-- TASK --
Each entry should be set down again verbatim, with the images omitted.

___ TASK INPUTS ___

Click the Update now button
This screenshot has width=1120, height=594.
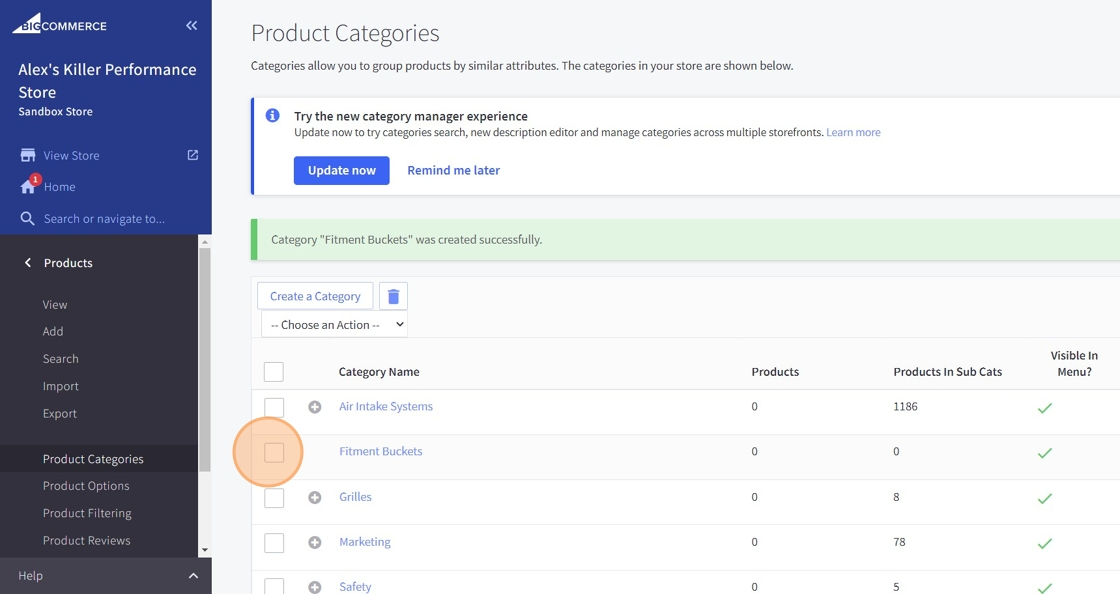341,170
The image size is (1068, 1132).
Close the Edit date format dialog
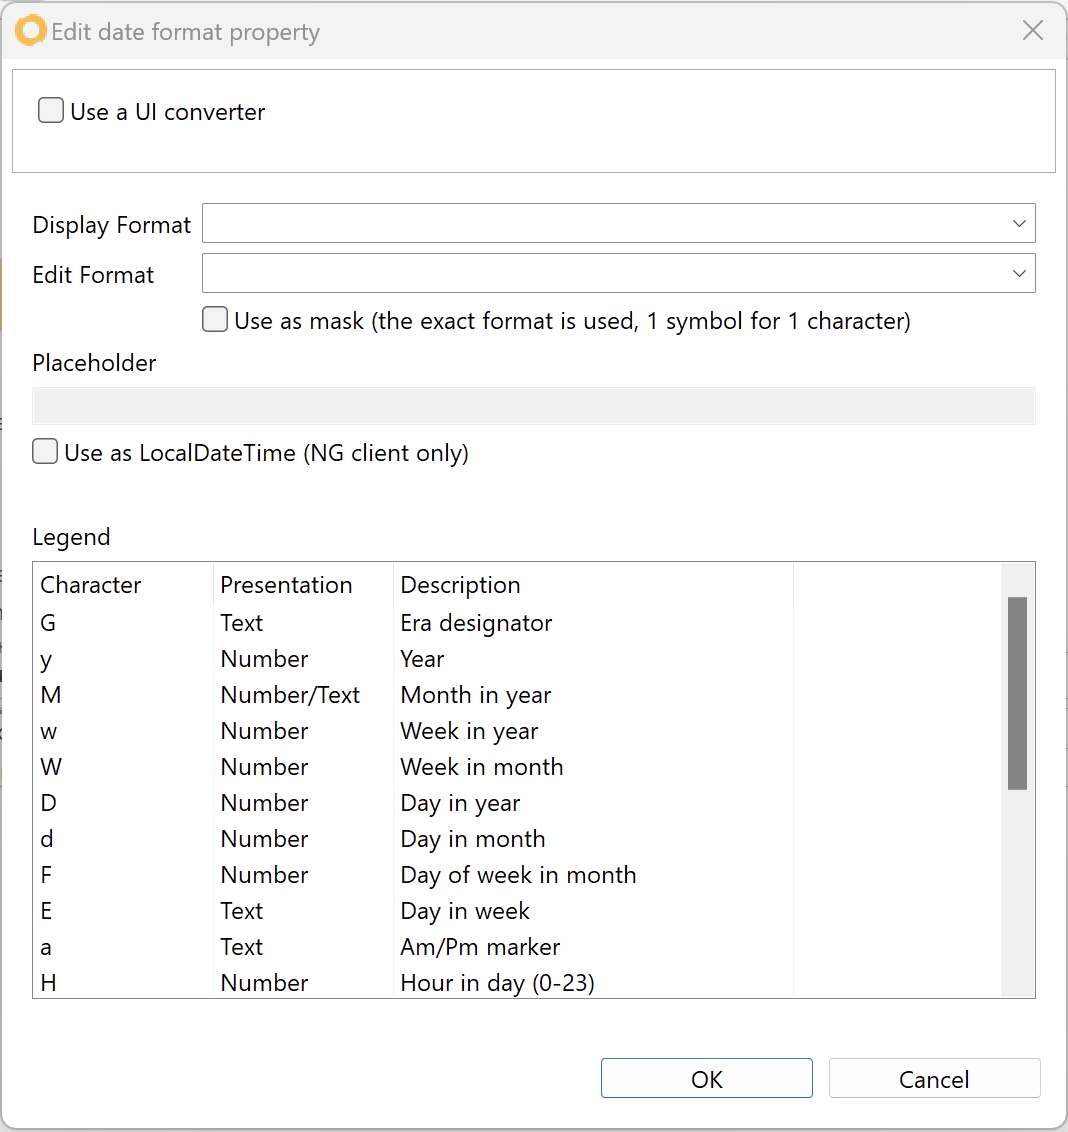1033,31
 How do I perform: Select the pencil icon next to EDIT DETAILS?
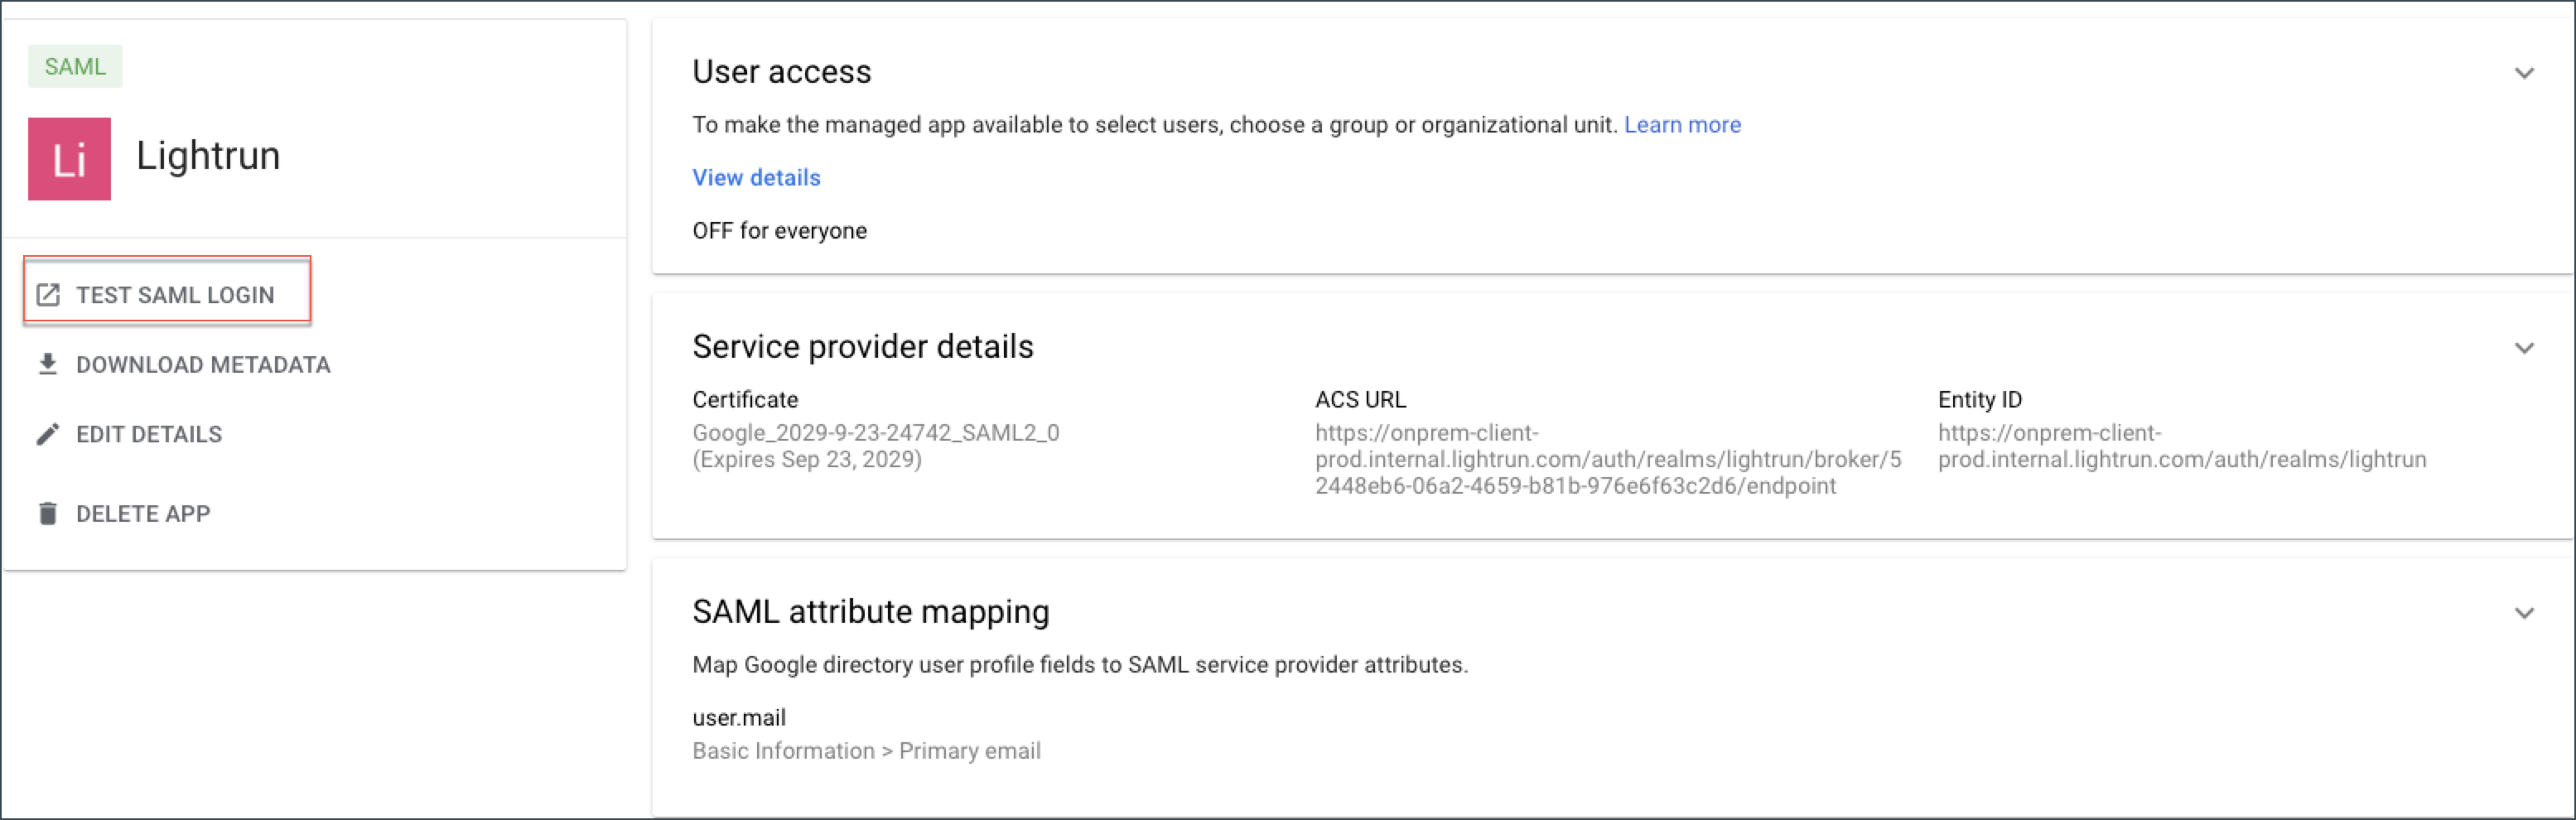[48, 434]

___

-- EXERCISE ANSWER --
Click the Update now button
This screenshot has width=1120, height=594.
341,170
The image size is (1068, 1132).
Close the Edit date format dialog
1033,31
 How do I perform: Select the pencil icon next to EDIT DETAILS?
[48, 434]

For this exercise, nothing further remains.